Gap Ecology (Three Still Lives with Cherry Pickers and Palms)
On October 5th, Socrates Sculpture Park was pleased to open Gap Ecology (Three Still Lives with Cherry Pickers and Palms), a new site-specific installation by NYC-based artist David Brooks that made ideas of sustainability and resiliency visible to the general public. Gap Ecology at Socrates was the setting for a panel discussion on urban environmental action with David Brooks, Claire Weisz, FAIA – a founding principal of WXY architecture + urban design, and Mary Mattingly – a visual artist whose work collapses the boundaries between performance, sculpture, architecture, and documentation.
Gap Ecology was on view through the end of October, becoming a roving installation that moved to a new location in the park each week.
This installation and event was part of Marfa Dialogues/NY, a two-month series of events in October/November 2013 that examined climate change through the lens of culture, bringing together disparate audiences across New York City by combining science, activism and artistic practice.

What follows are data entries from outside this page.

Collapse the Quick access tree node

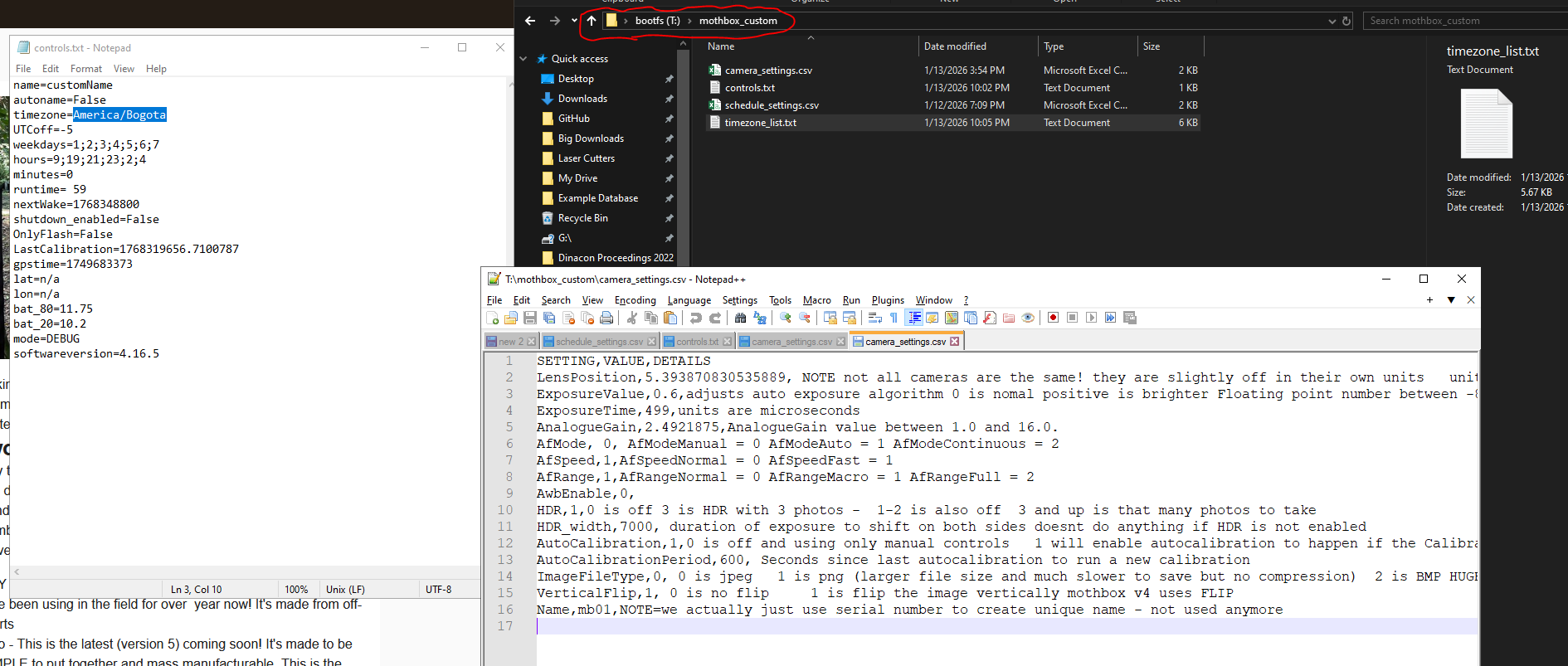tap(523, 59)
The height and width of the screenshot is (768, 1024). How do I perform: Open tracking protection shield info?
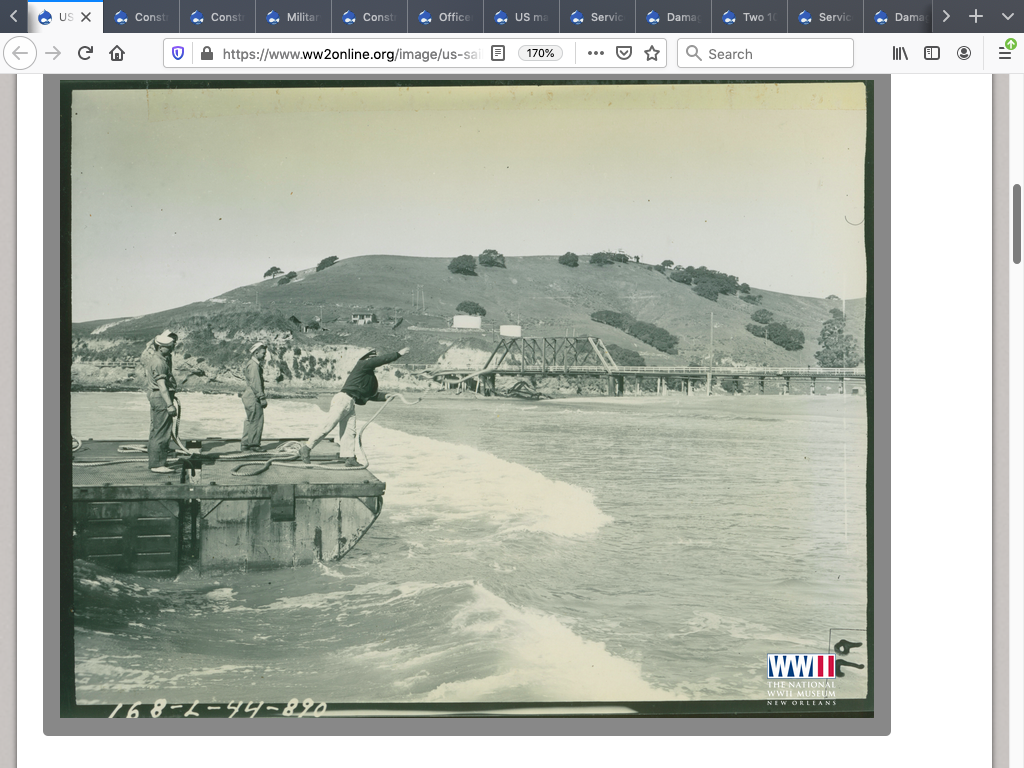[x=179, y=54]
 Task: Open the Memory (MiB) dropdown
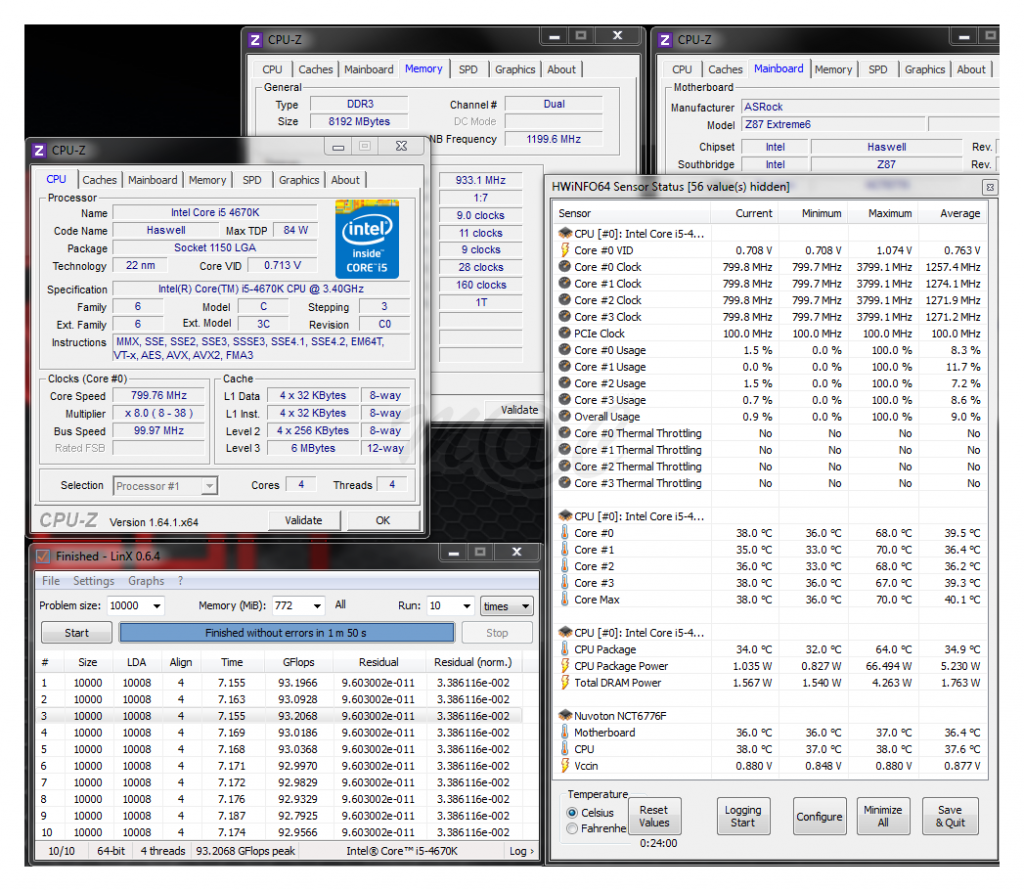[316, 606]
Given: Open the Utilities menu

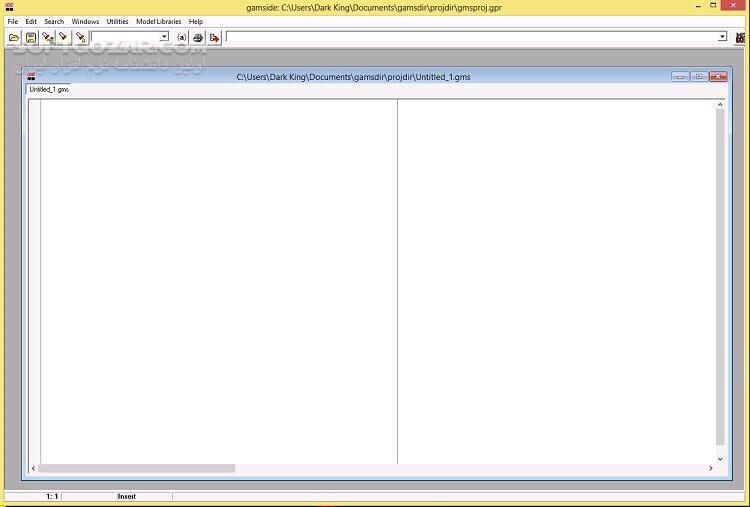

Socrates Sculpture Park was selected by the Robert Rauschenberg Foundation to participate in Marfa Dialogues/NY.
In considering its own ecological history, from former landfill to current waterfront park, Socrates commissioned Brooks to probe social and environmental concerns. Brooks’ response, Gap Ecology, was a play on opportunistic ecology that combines ideas of environmental evolution with the park’s post-industrial landscape. As we approached the first anniversary of Superstorm Sandy, the natural disaster that flooded the park and surrounding communities in October 2012, Gap Ecology served as a thought-provoking yet absurdist gesture that seizes this dramatic moment for New York City to raise important questions and allow more people to consider environmental opportunities for the present and future.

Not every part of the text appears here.